Les cours du pétrole évoluaient mardi autour de 108 dollars le baril, après un plongeon pour la première fois depuis avril sous 105 dollars, en raison de la perte de puissance de l'ouragan Gustav, de la vitalité du dollar et de la baisse de la demande, et ils pourraient bientôt enfoncer le seuil des 100 dollars.
Dans la matinée, les cours ont plongé jusqu'à 104,14 dollars à Londres et 105,46 à New York.
Le niveau record de 147,50 dollars atteint le 11 juillet semble avoir agi comme une limite pyschologique chez les consommateurs et avoir porté un sérieux coup à la demande. A compter de cette date, les indices d'une baisse de la consommation - notamment aux Etats-Unis et en Europe - ont essaimé, entraînant l'effondrement des prix du pétrole : ils ont perdu plus de 40 dollars, soit près de 30% de leur valeur, en sept semaines.
Le président américain George W. Bush a déclaré mardi qu'il était "encore un peu tôt" pour connaître l'impact de l'ouragan sur les infrastructures pétrolières américaines, mais que ces dernières semblaient avoir été épargnées.
Son approche avait entraîné la fermeture par précaution de la totalité de la production pétrolière dans le Golfe du Mexique -- 1,3 million de barils par jour, soit le quart de la production américaine.
Mardi, le pétrole a encore chuté d'un cran : il est tombé sous 105 dollars à Londres, pour la première fois depuis avril, dans la foulée d'une vigoureuse remontée du billet vert face à la monnaie unique: l'euro est tombé mardi sous 1,45 dollar pour la première fois depuis six mois.
Alors que la faiblesse du pétrole avait agi au premier trimestre comme un puissant stimulus sur les cours de l'or noir, inversement, le regain du billet vert accélère la fuite des investisseurs du marché pétrolier. Envisagé comme un placement refuge contre l'inflation, le pétrole perd de son attrait quand le dollar remonte.

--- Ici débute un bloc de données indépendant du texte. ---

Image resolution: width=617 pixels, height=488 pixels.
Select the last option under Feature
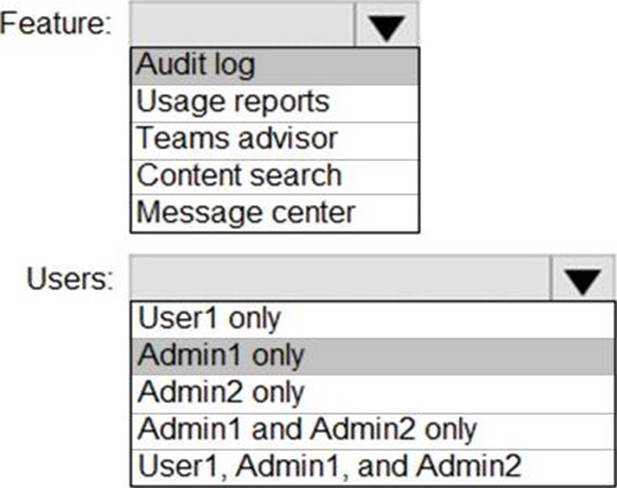coord(274,213)
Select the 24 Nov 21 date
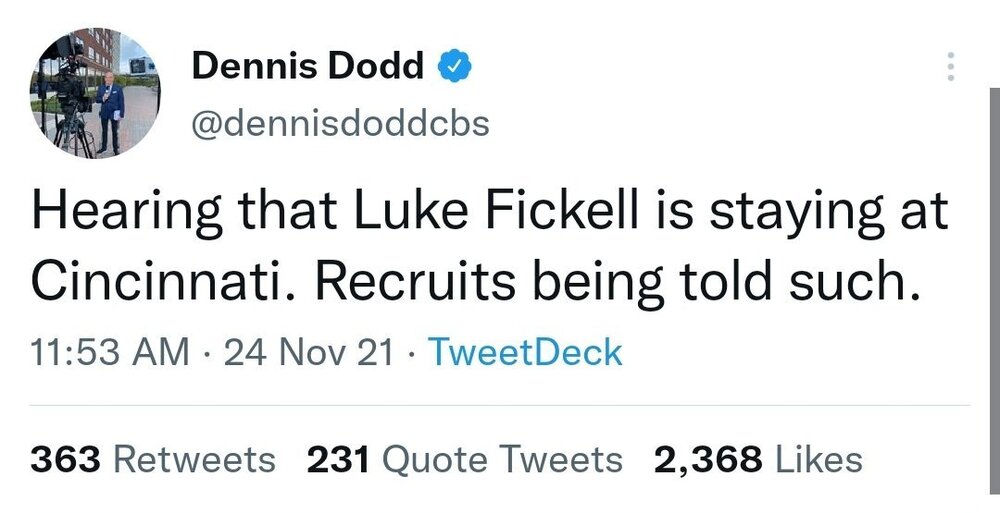This screenshot has width=1000, height=513. [309, 353]
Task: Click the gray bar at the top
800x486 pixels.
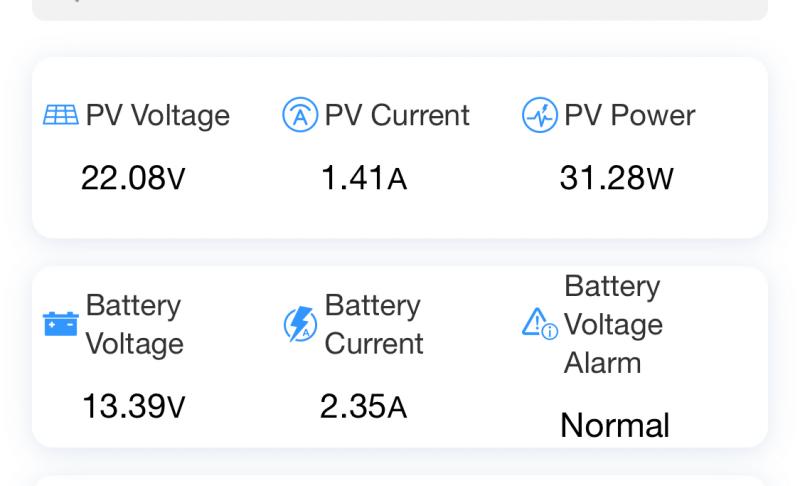Action: tap(400, 9)
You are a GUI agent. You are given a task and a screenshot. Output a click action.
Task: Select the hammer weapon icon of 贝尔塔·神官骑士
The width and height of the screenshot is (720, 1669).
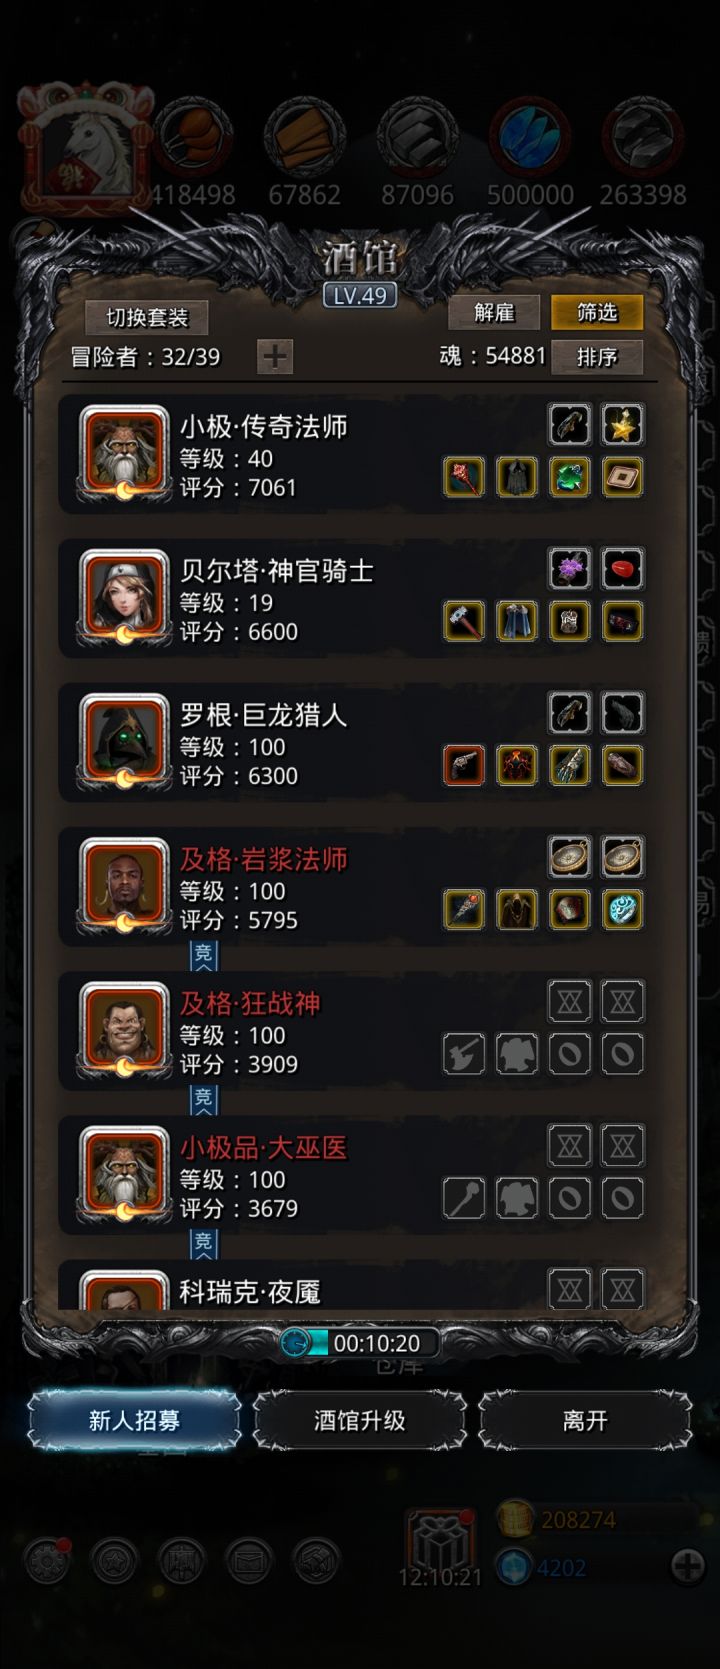464,621
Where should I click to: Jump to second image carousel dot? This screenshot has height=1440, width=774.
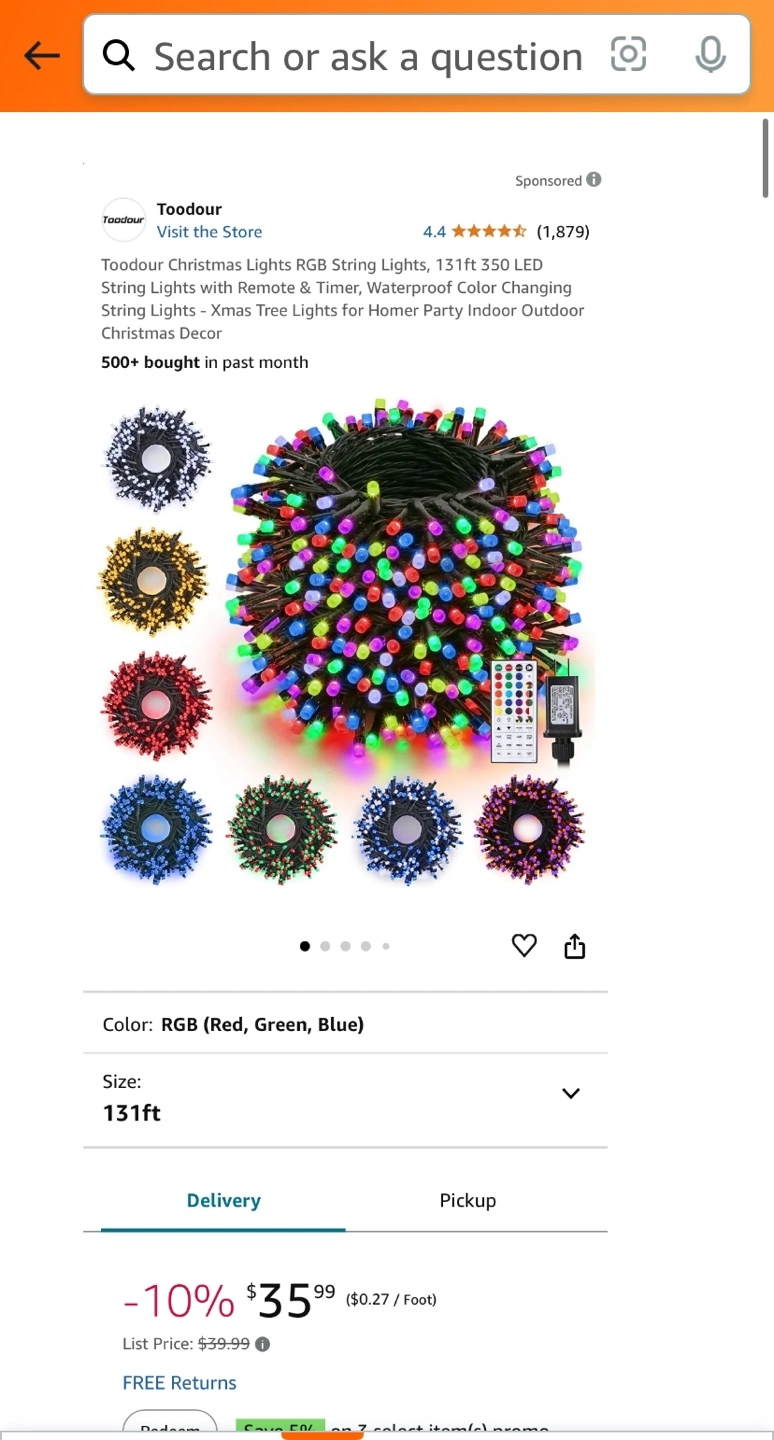click(x=325, y=946)
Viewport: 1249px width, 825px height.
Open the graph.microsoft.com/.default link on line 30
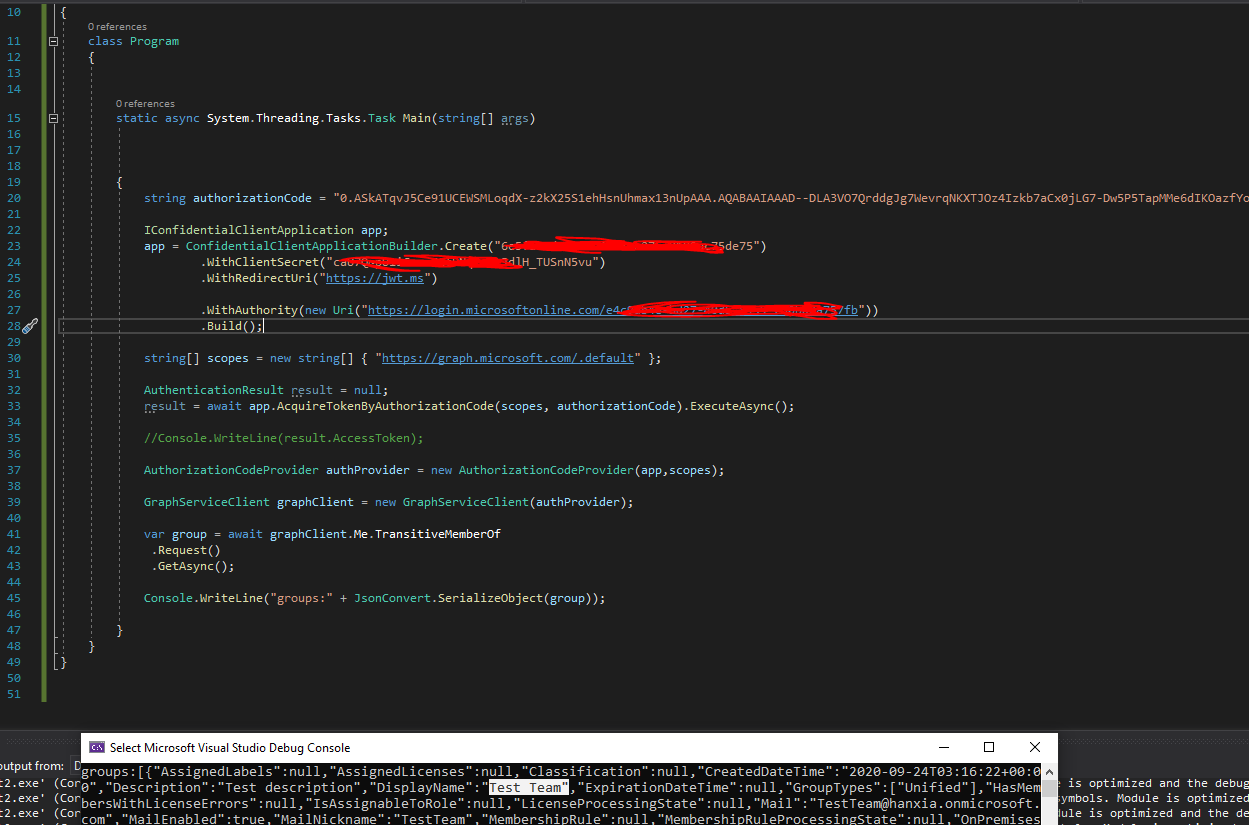click(508, 357)
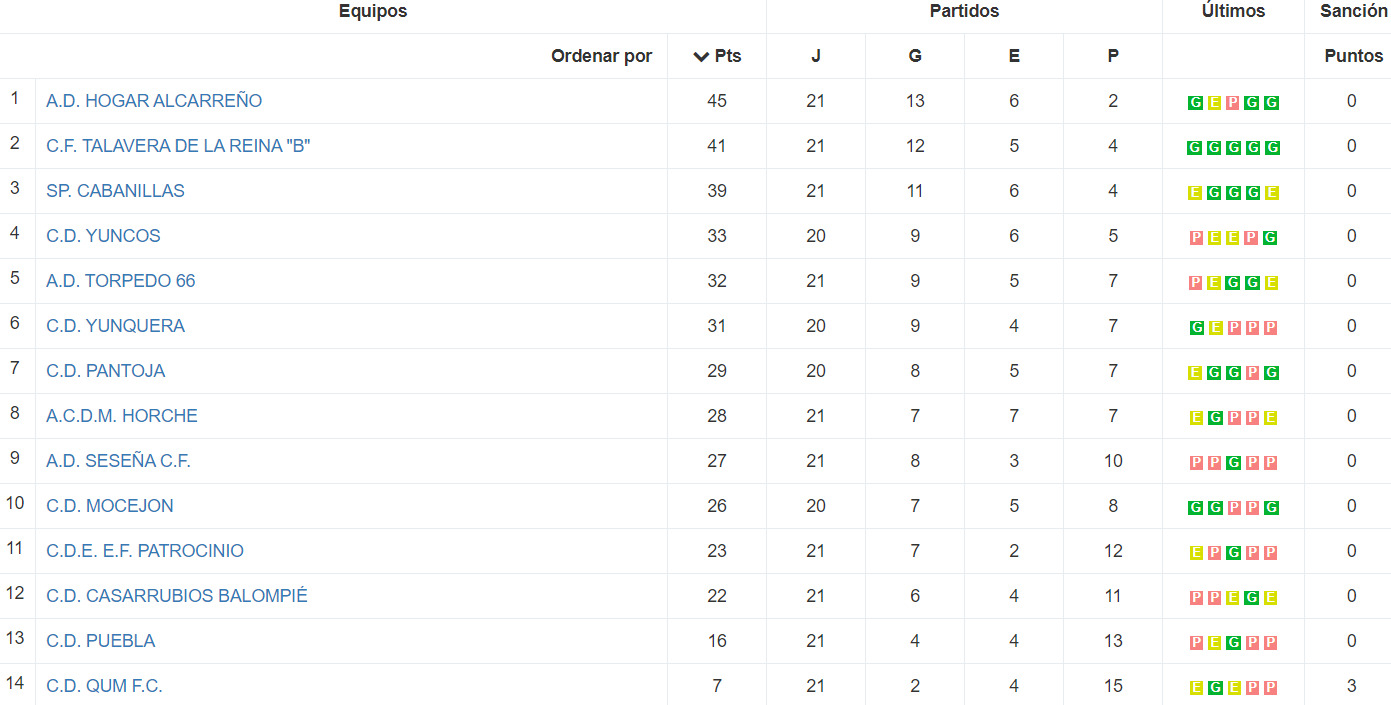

Mais le regain du billet vert n'est pas seulement un facteur technique: il reflète la dégradation des perspectives économiques dans la zone euro, renforcées par un rapport de l'OCDE (Organisation de la coopération et du développement économiques), un tableau économique qui n'augure rien de bon pour la consommation d'or noir.
Du côté de l'offre, la situation semble par ailleurs se détendre. Ainsi, le Brésil commencera-t-il mardi à extraire du pétrole de ses gisements maritimes situés en eaux très profondes, un premier pas qui pourrait faire du géant sud-américain une puissance pétrolière mondiale d'ici à quelques années.
La chute des prix sera vraisemblablement au coeur des discussions au cours de la prochaine réunion de l'Organisation des pays exportateurs de pétrole (OPEP) le 9 septembre à Vienne.
Elle devrait servir d'argument aux "faucons" du cartel qui, à l'instar de l'Iran ou du Venezuela, pourraient chercher à convaincre les autres membres de baisser la production (40% de l'offre mondiale de brut) pour soutenir les cours.
L'Iran a déjà donné le la en affirmant mardi considérer que des membres de l'OPEP, dont il fait partie, dépassaient leurs quotas de production, et que cette question devrait être soulevée le 9 septembre.